Le tronc imposant attend son tour sur le banc de découpage. Dans le jargon, c’est une grume, encore couverte de son écorce, que la guillotine sectionne au scalpel ! Évidemment mécanisée, la manœuvre précise n’en reste pas moins impressionnante, témoignage d’un procédé séculaire. Cette étape essentielle de la merranderie – le travail du bois brut, puis son long séchage naturel – précède les tâches de tonnellerie, qui consistent en la transformation du bois en barriques par la maîtrise de l’eau et du feu. Chez la tonnellerie Baron, dans la campagne de Saintes, en Charente-Maritime, ces pratiques à la résonance immémoriale n’empêchent pas l’innovation depuis qu’un trio déterminé a relevé cette maison indépendante fondée en 1875 : elle fournit aujourd’hui parmi les plus beaux domaines de vins et spiritueux en France comme dans le monde.
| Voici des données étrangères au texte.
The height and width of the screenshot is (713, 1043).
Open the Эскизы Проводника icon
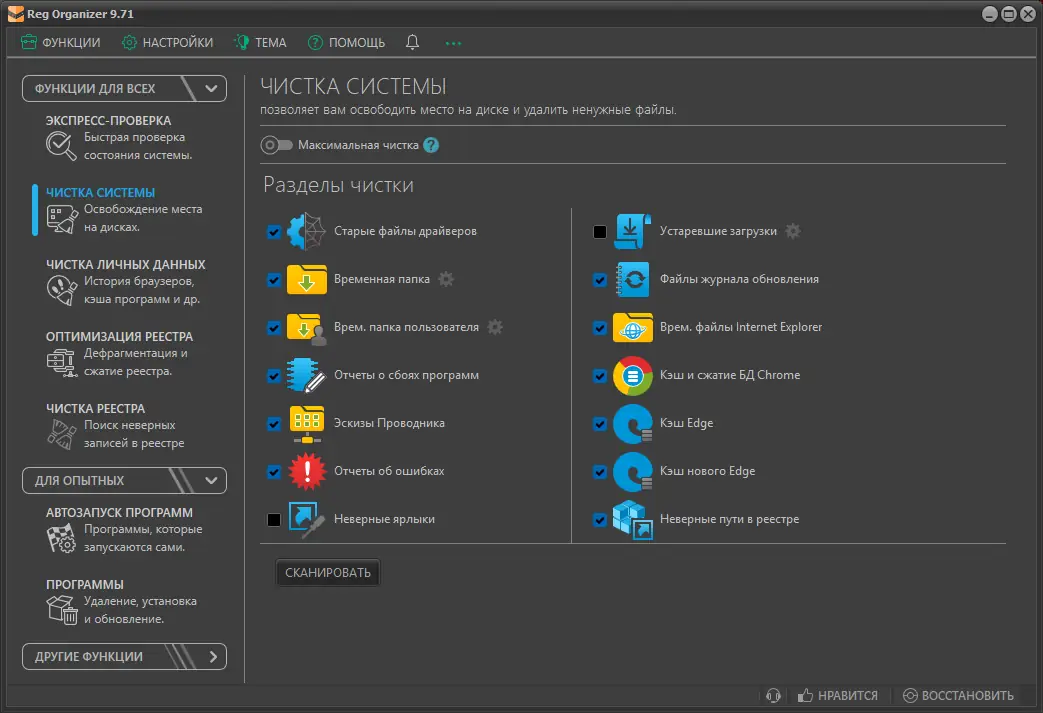307,423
Quand les cousins Xavier Baron et Nicolas Tombu reprennent l’entreprise familiale en 1996, avant d’être rejoints en 2001 par l’énergique Lionel Kreff au développement commercial, le marché de la tonnellerie connaît déjà un nouvel essor, porté par la mode des vins boisés amorcée par le critique américain Robert Parker dans les années 80 : tout le monde veut sa barrique de chêne pour élever des vins que le consommateur plébiscite.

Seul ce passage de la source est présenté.